Tak sobie wymyśliłem, że fajnie byłoby zostać nauczycielem, ale nie bootcampowym, ale takim w zwykłej szkole podstawowej, pokazać dzieciakom fajne rzeczy z programowania i nie tylko, może coś w sporcie pokierować. Tak sobie myślę, że po kilka godzin w tygodniu, dla takiej pracy to byłoby fajne zajęcie, szczególnie gdyby złapać jakiś wakat w rodzaju dodatkowych zajęć pozalekcyjnych. Człowiek trochę nabrał doświadczenia, dowiedział się co i jak i teraz chciałby się z kimś podzielić tą wiedzą, poszerzyć perspektywy dzieciaków z mojej okolicy, a może stać się autorytetem. ;)

Postawa chwalebna, aczkolwiek, nie wiem czy zderzyłeś się już z rzeczywistością, czy masz własne dzieci, czy spotkałeś się z typem "roszczeniowy rodzic"? :)

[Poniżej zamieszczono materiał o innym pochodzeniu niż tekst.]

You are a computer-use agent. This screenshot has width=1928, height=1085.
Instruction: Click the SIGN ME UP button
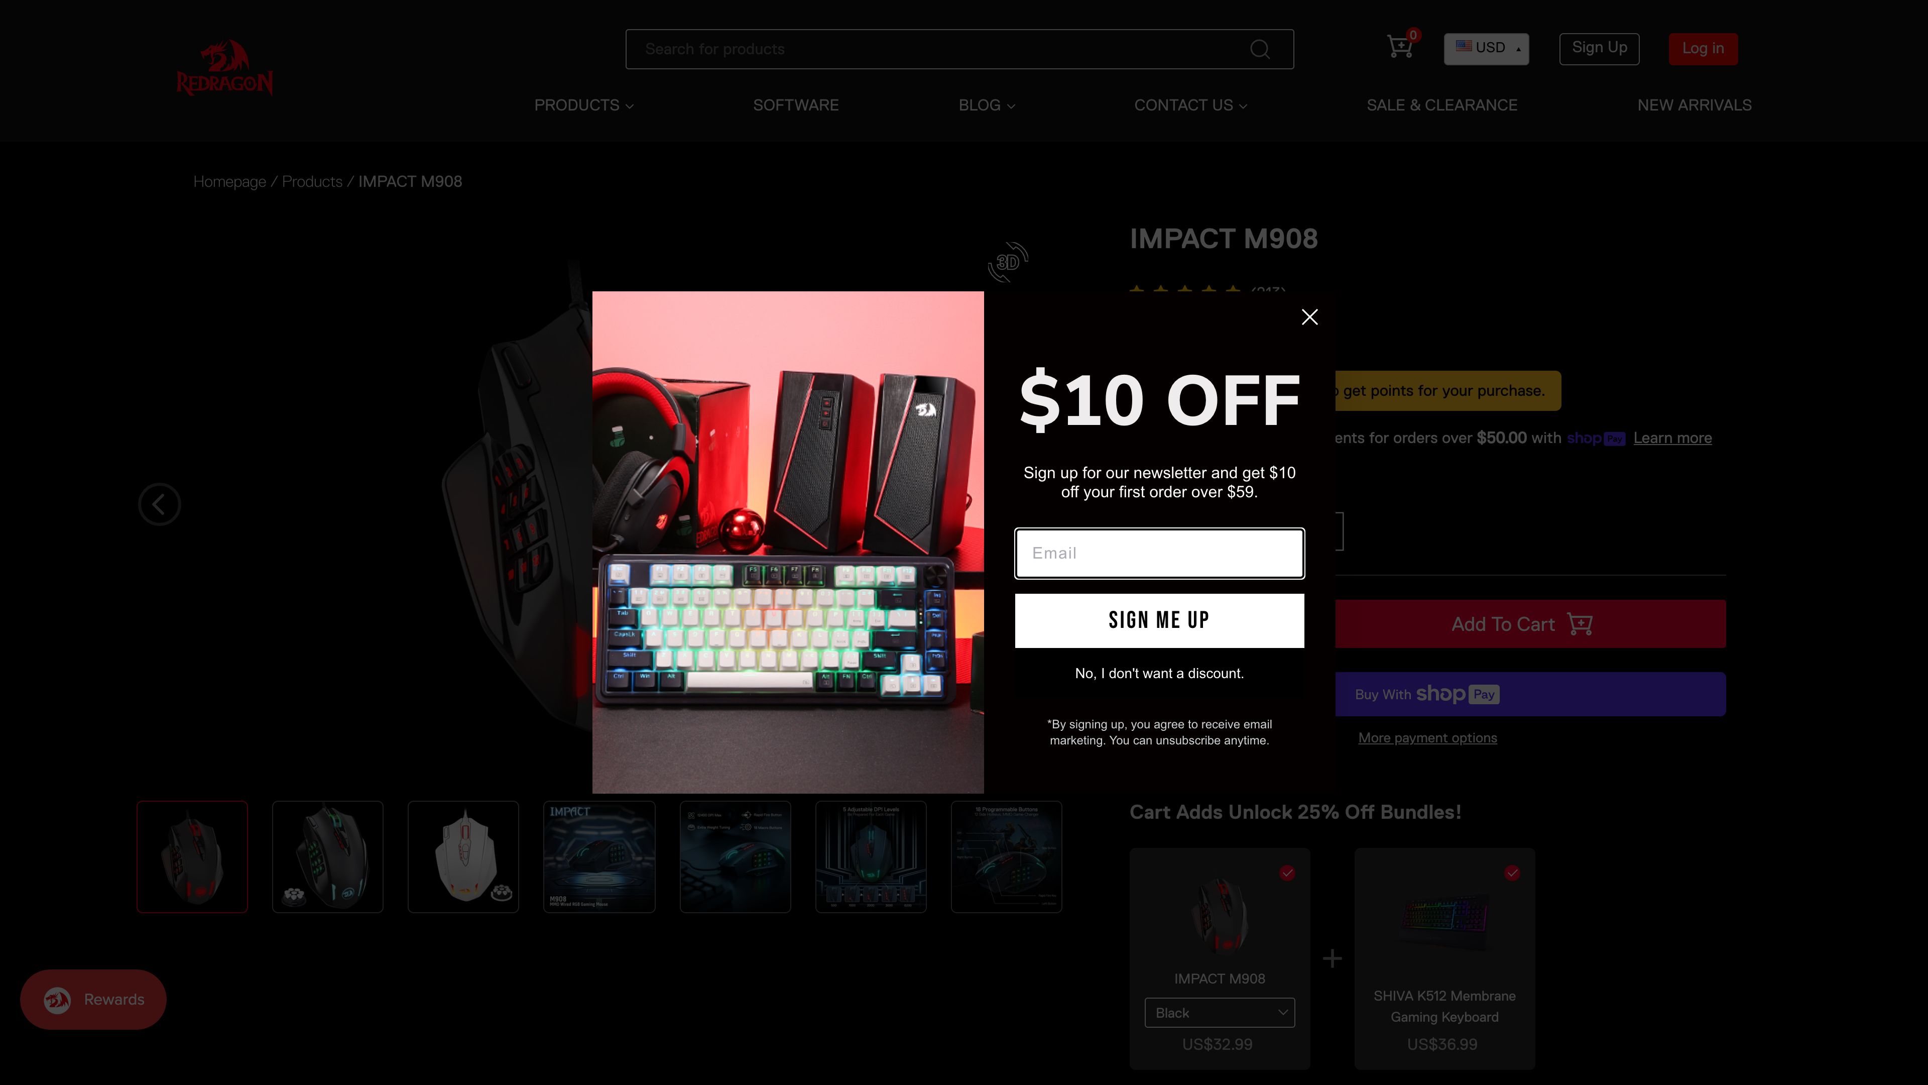tap(1159, 620)
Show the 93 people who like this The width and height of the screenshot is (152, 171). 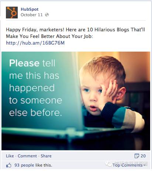click(x=33, y=165)
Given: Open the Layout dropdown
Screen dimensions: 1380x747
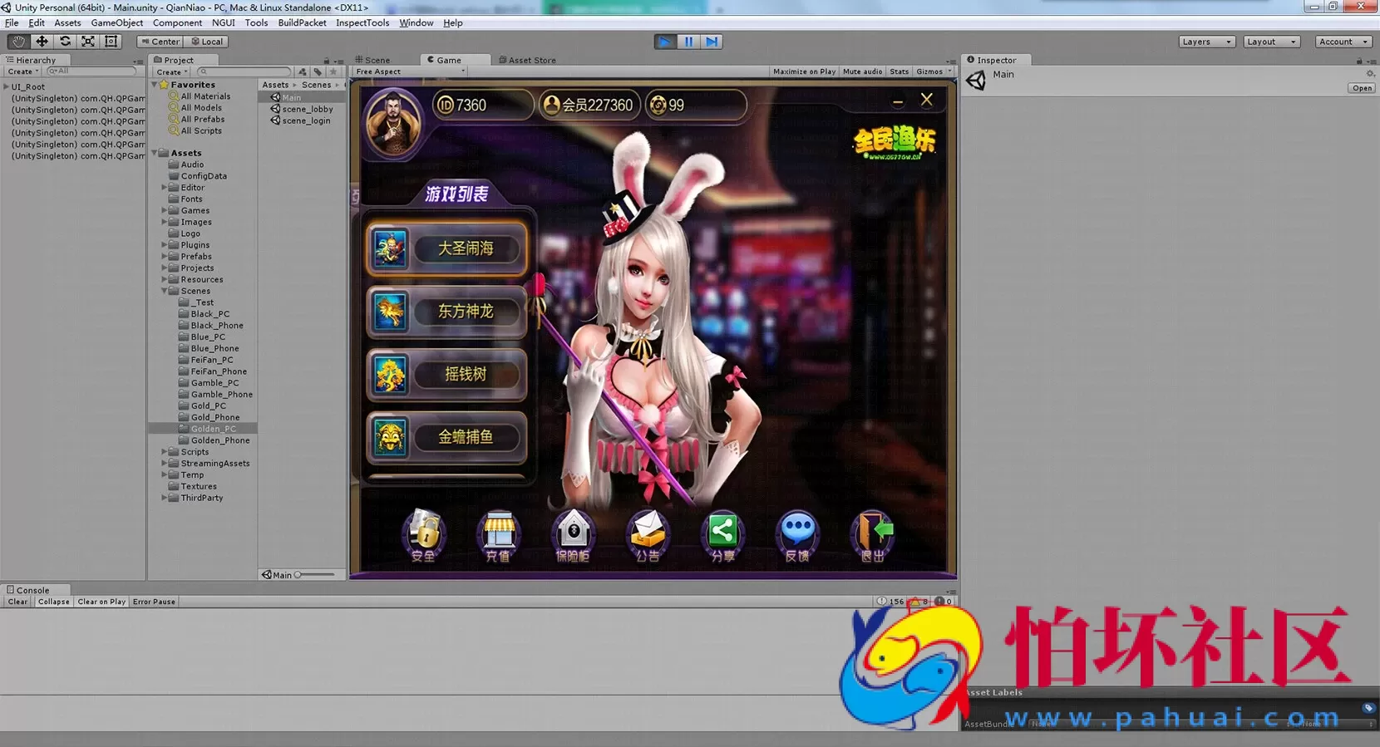Looking at the screenshot, I should click(1271, 42).
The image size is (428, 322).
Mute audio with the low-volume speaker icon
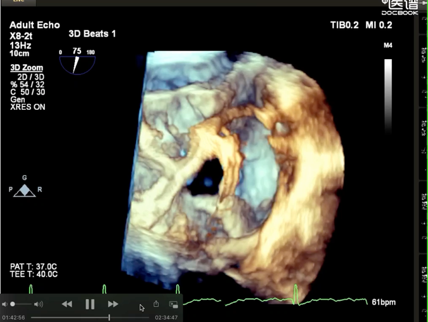point(5,305)
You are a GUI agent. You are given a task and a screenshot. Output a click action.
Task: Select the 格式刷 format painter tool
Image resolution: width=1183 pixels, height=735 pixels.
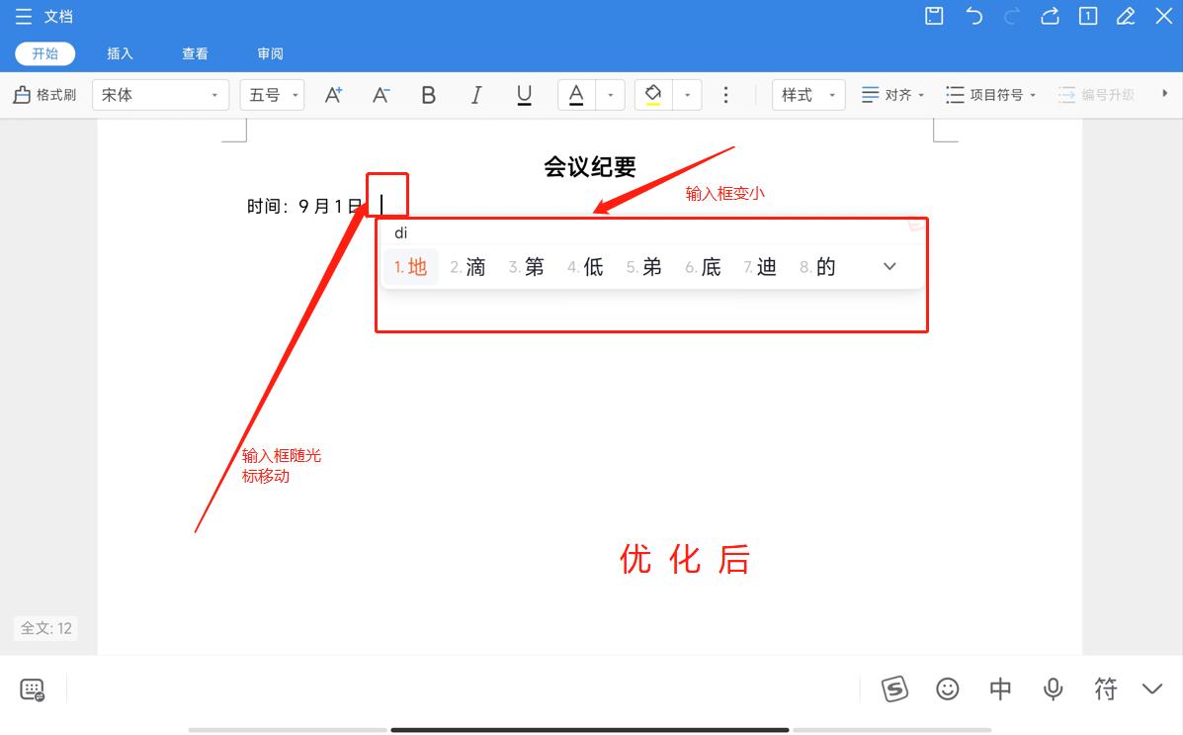click(44, 94)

Miałem niekomercyjną okazję udzielać korepetycji z matmy dzieciakowi zagrożonemu pozostaniem w tej samej klasie na kolejny turnus. Ciężka praca i wymagająca masę cierpliwości, ale przynosząca satysfakcję. Początkowe moje wyobrażenia, że dziecko na pewno chce tę wiedzę zdobyć i chce ciężko pracować okazały się złudne. Dzieciaki chcą się przede wszystkim bawić i mało ich interesują zajęcia dodatkowe, na które zapisują ich rodzice. Jakiś procent co prawda łapie bakcyla, ale jest też spory procent, z którym będziesz musiał się po prostu użerać. Może na początek wolontariat jakiś ?

Szacunek dla tych, którzy zdecydowali się na zawód, który wymaga zajmowania się dziećmi.